Garofalo won the state House position in the general election held on November 19, 2011, when he defeated Democrat Chad Lauga, 7,153 (53.3 percent) to 6,262 (46.7 percent). The incumbent Democrat Reed S. Henderson did not seek reelection.

In his first term Garofalo was assigned to the House (1) Civil Law and Procedure, (2) Judiciary, and (3) Natural Resources and Environment committees.

In his second term, Garofalo was appointed Chairman of the House Committee on Civil Law and Procedure. Garofalo also served on the Louisiana Law Institute Council (LSLIC), Coastal Protection and Restoration Authority (CPRA) Financing Corporation, the Governor's Coastal Advisory Commission, the Louisiana International Gulf Transfer Terminal (LIGTT) Board, and the Southern States Energy Board (SSEB).

==2015 reelection==
Garofalo subsequently won the general election over Hunnicutt, 6,562 (51.9 percent) to 6,079 (48.1 percent).

In 2016, Garofalo publicly supported the candidacy of Donald Trump for the U.S. Presidency.

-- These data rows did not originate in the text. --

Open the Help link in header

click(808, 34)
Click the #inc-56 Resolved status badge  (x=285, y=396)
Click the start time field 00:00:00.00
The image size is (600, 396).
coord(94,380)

==2021 Controversy over slavery==

Promoting a bill he proposed, which would ban the teaching of critical race theory in public school classrooms, Rep. Garofalo said “If you’re having a discussion on whatever the case may be, slavery, then you can talk about everything dealing with slavery, the good, the bad, the ugly”. Garofalo was immediately rebuked by fellow Republican Rep. Stephanie Hilferty, who replied "There's no good to slavery, though." Then, many of the attendees of the meeting laughed. Garofalo Jr. then repeated the phrase "whatever the case may be". Rep. Garofalo then sought to voluntarily defer the legislation for another date, after a substitute motion was filed to involuntarily defer the bill, a rare move that would have removed the bill from consideration during session. The substitute motion ultimately failed on a 7-7 tie vote, and Garofolo voluntarily withdrew the bill following no further objections, leaving the potential for reintroduction in the future open. As the controversy continued, on May 17 Garofalo was removed as chair of House Education Committee by the Speaker of the House, Clay Schexnayder.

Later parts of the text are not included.